We can see that nobody wanted to go biking, most people were interested in mountain hiking, and wine tasting was a typical third alternative while people had polarized views on paddle tennis.
If we were to make a decision about what activity to do based on the above plot and our intuition, it would be hiking. We can further strengthen our intuition by plotting densities for each activity:
In the above violin plot, we can see that the mean score is lowest for hiking, and there's very low standard deviation in the votes (orange horizontal line), compared to the other activities. If a violin looks like an hourglass, it means that people had polarized views on that activity.
Deciding for the entire group to go hiking would be a decision that no one can blame you for, but we can do better. For example, the same people that didn't prioritize hiking could rate the same, other activity as a priority. That would mean that no one gets upset if we split up. People were okay with splitting into two groups. But how do we make such a split?

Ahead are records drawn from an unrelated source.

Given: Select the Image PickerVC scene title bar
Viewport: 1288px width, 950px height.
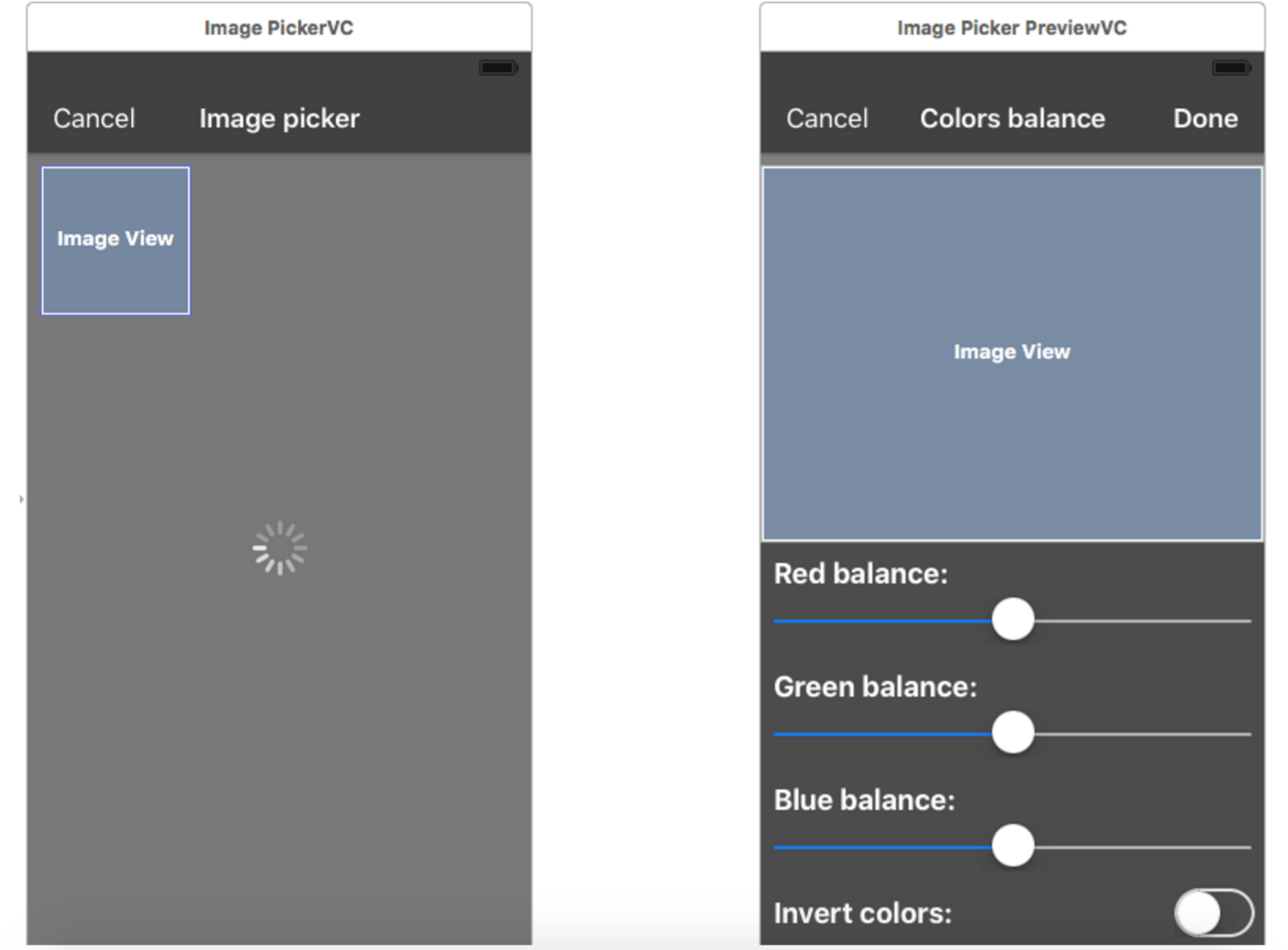Looking at the screenshot, I should (x=279, y=27).
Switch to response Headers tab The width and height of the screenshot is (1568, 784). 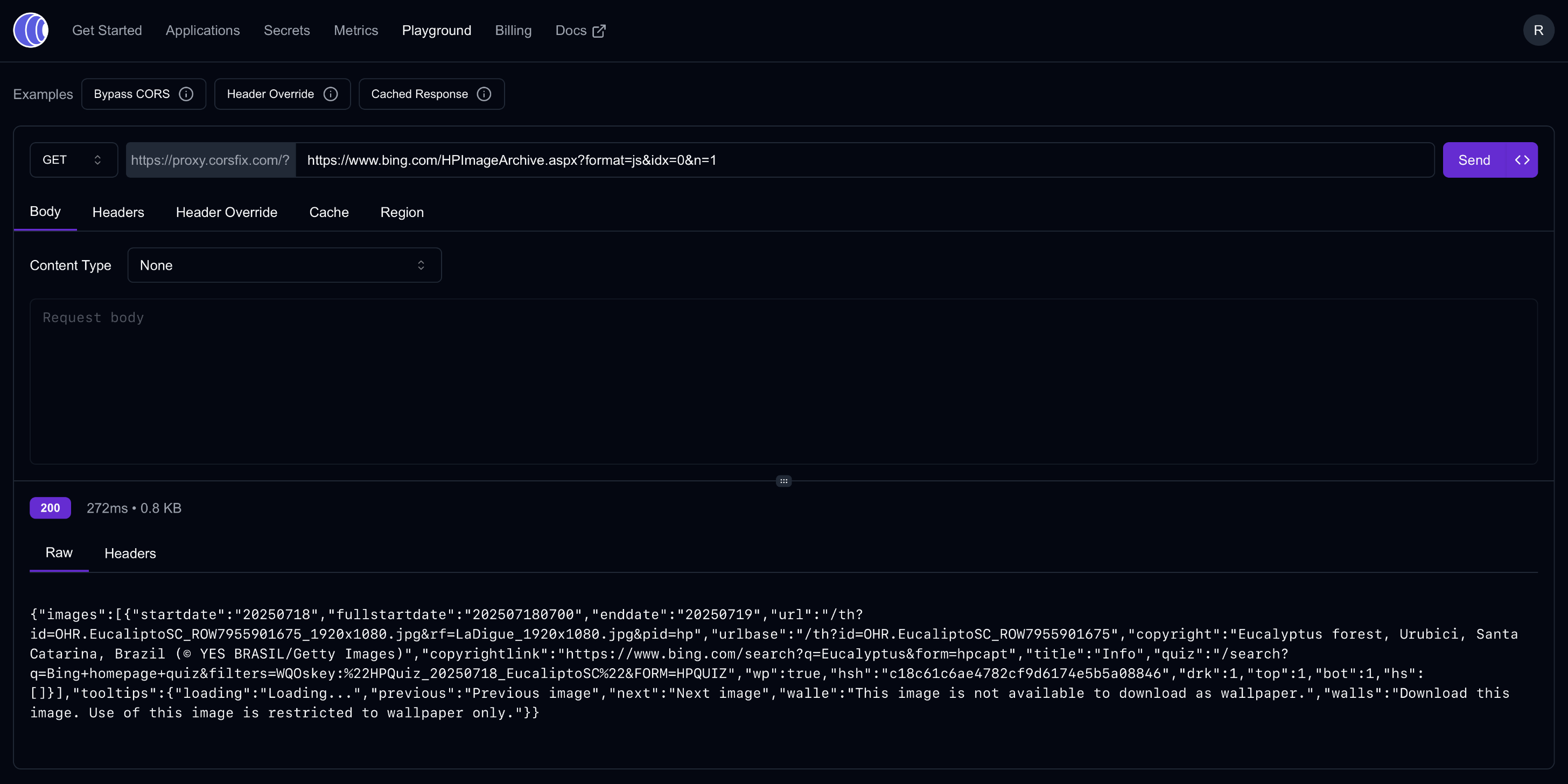(130, 554)
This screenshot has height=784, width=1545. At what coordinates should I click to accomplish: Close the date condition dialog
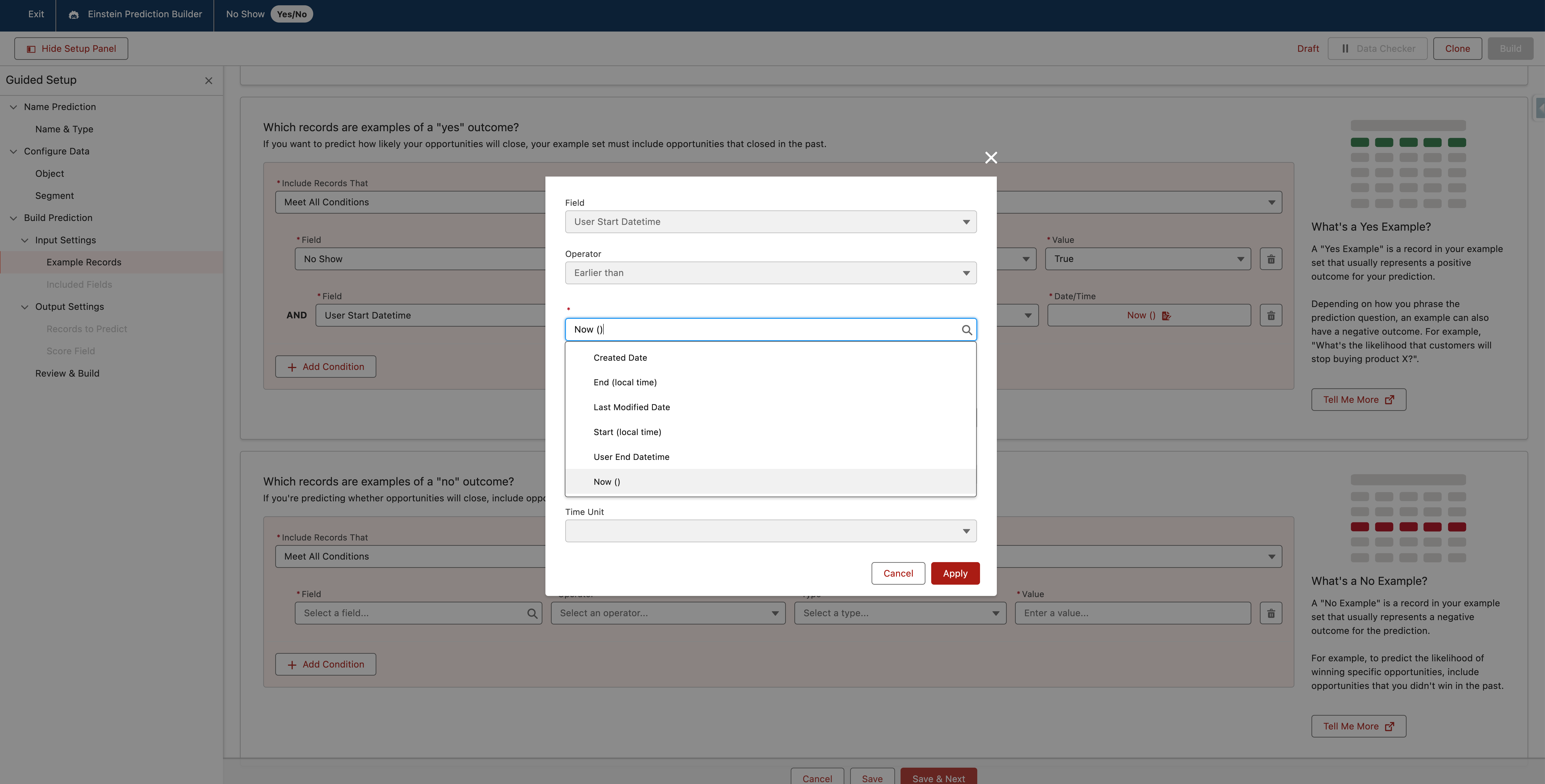pos(991,158)
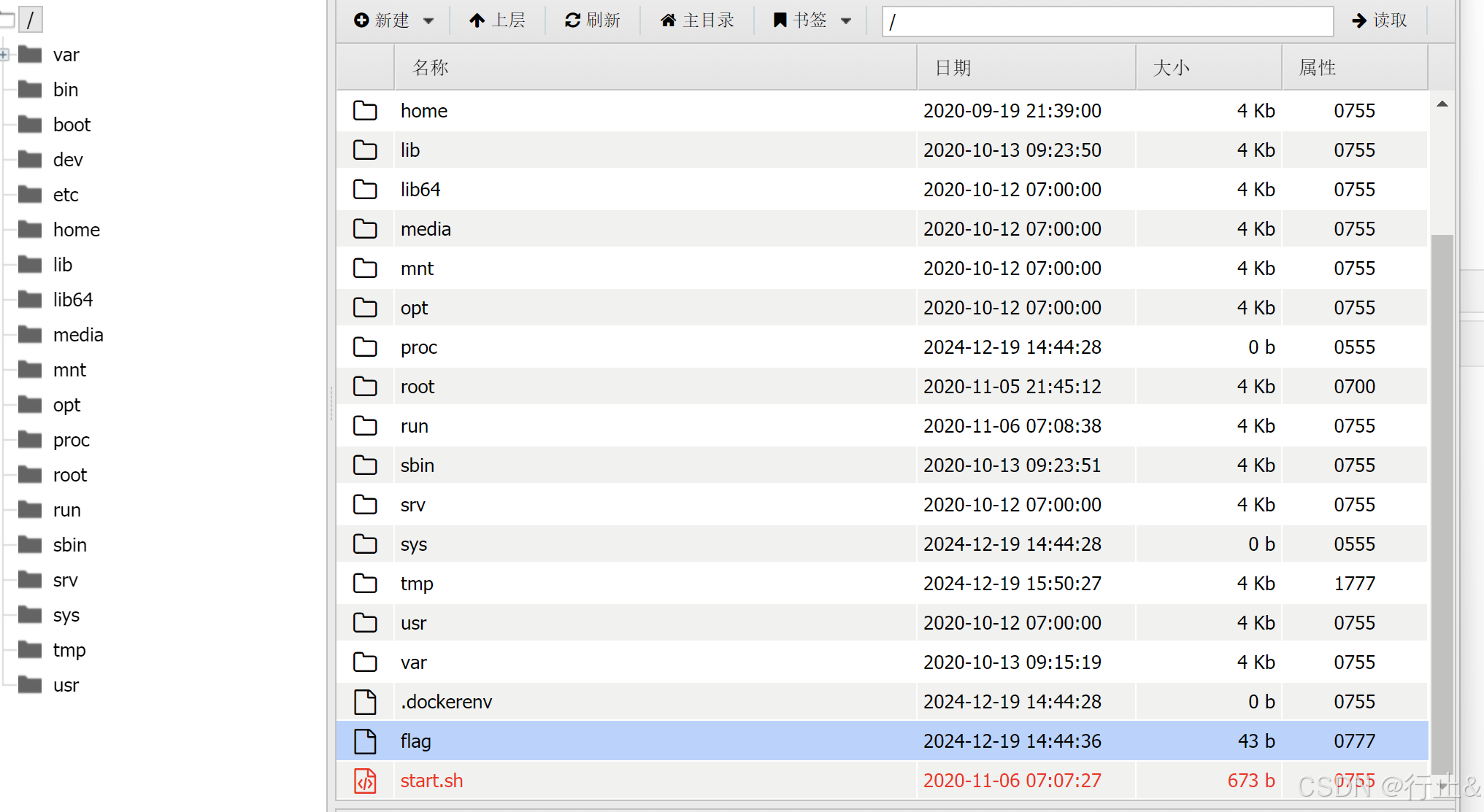
Task: Select tmp folder in sidebar tree
Action: point(69,650)
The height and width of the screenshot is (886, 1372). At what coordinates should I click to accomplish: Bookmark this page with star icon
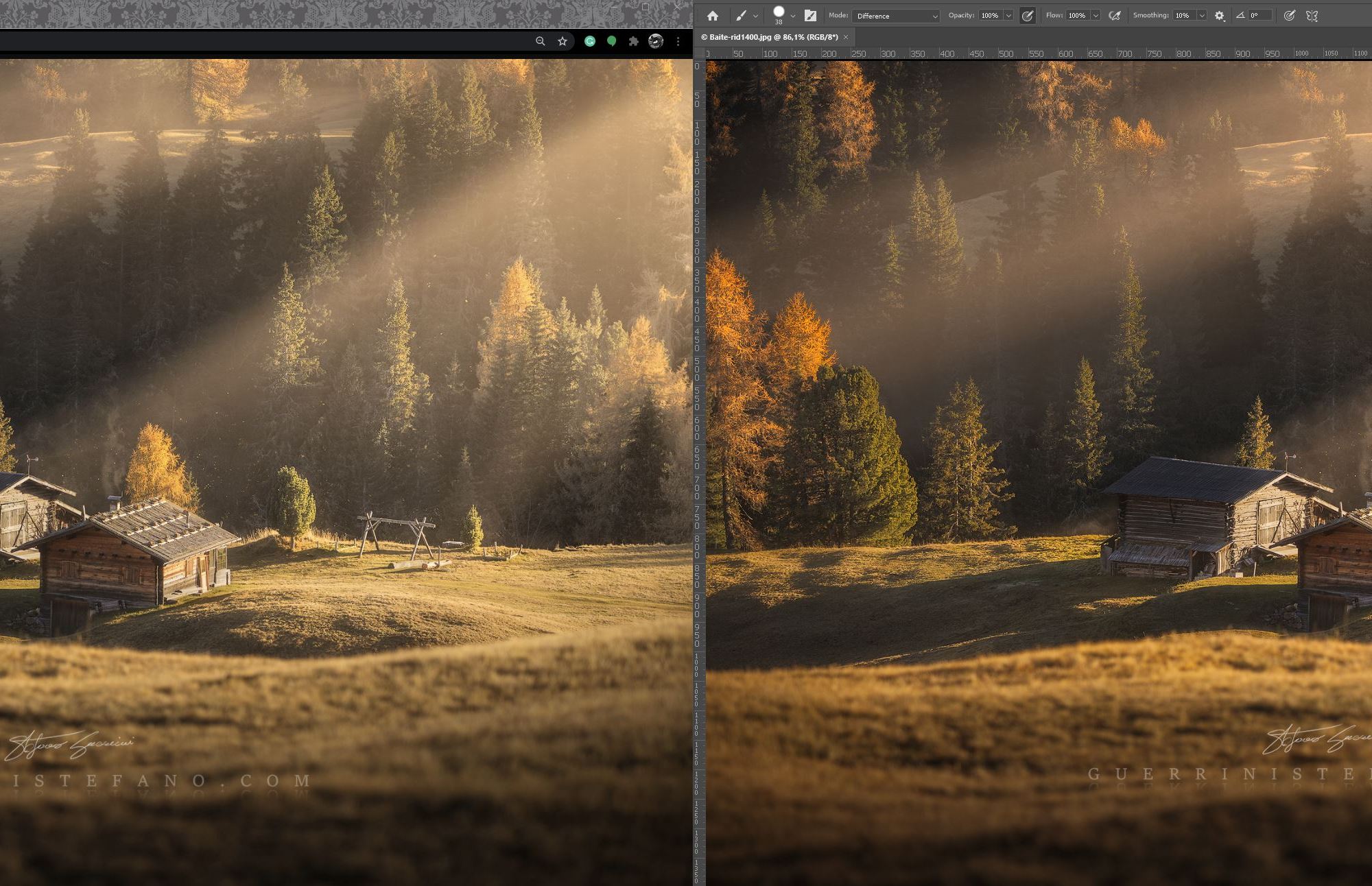pyautogui.click(x=563, y=41)
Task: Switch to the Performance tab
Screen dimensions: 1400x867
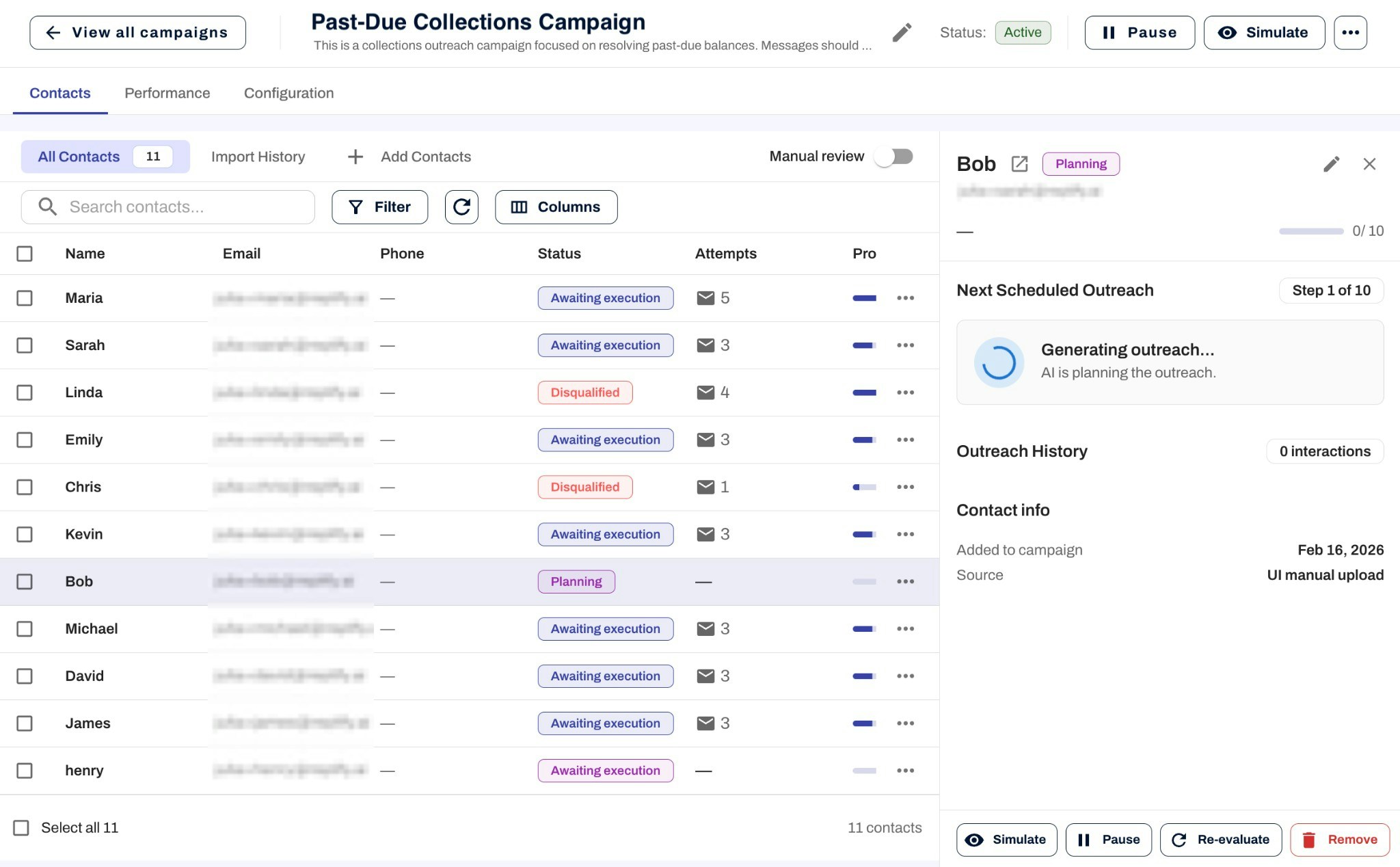Action: coord(167,93)
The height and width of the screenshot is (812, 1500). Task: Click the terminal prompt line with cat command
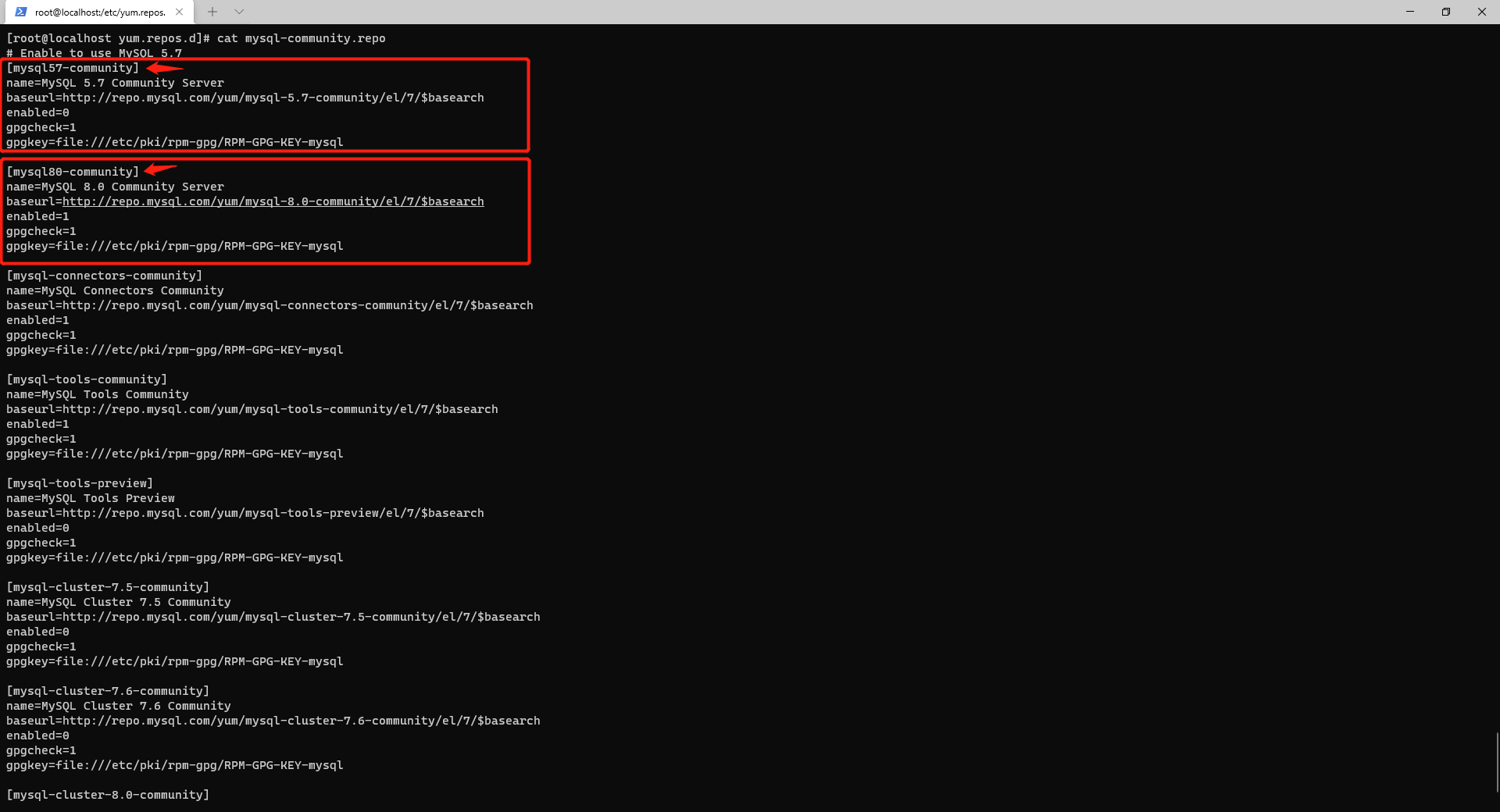[195, 37]
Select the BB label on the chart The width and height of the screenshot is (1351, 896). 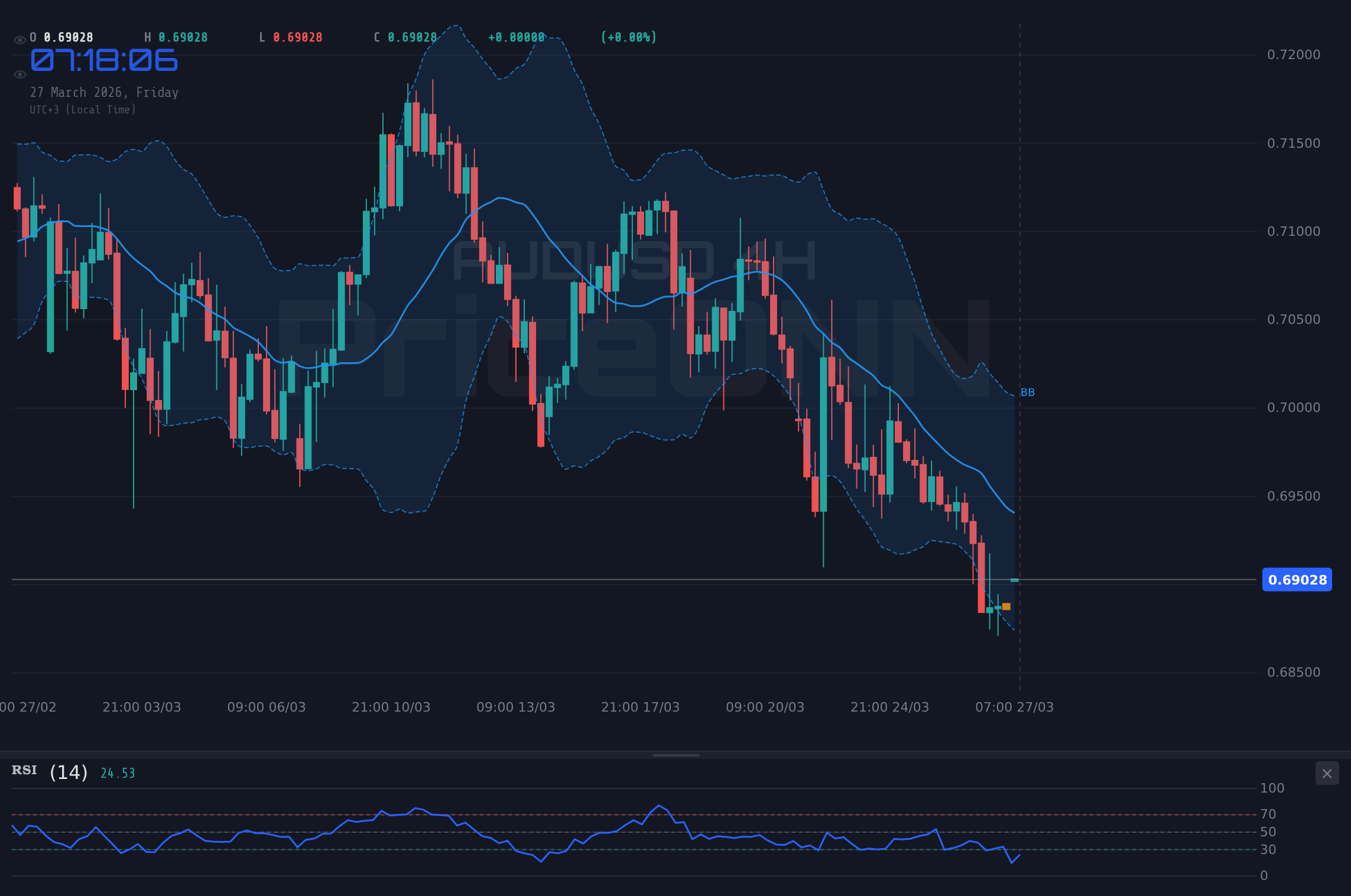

We will group people by how similar their choices were. By denoting each activity as a feature, and every users' vote as a value for that feature, we end up with a DataFrame like this (where every row is a specific person's vote line):
KMeans clustering will partition every person into a group, where each person belongs to the group with the closest mean of the feature vector. This means that people with similar choices would be assigned to the same cluster. Plotting the data in 8 dimensions isn't very feasible, so after clustering and performing dimensionality reduction of our data (PCA to two dimensions), we can observe the points and cluster centroid in 2D space:
The above plot doesn't really tell you much, but it gives you an idea if the clustering worked, and where close calls were made. For example, the leftmost blue point has about the same distance to the orange and blue cluster centroids, and is probably the most likely person to switch groups, given a chance.
We can can get further insights by plotting our original data in a slightly different way, with the addition of our new-found clusters.
Preferred activities for the two groups. Lower y-value is more preferred. Hiking places high for both groups, but isn't the most popular option for Group 1.
Voilà, we just made everybody happier. Group 1 would either go to the beach or play paddle tennis (or both!?), while Group 2 would go hiking or go to Gibraltar Rock.
Learnings, and what we ended up doing
The group appreciated this analysis, and were happy with their groups. It was easy for the groups to internally decide what to do. However, as we were looking for hiking areas, we found a place for river walking in a gorge, which everybody wanted to do. As usual, you should build your analysis on data that you trust, and make sure that your data gathering method is rock solid.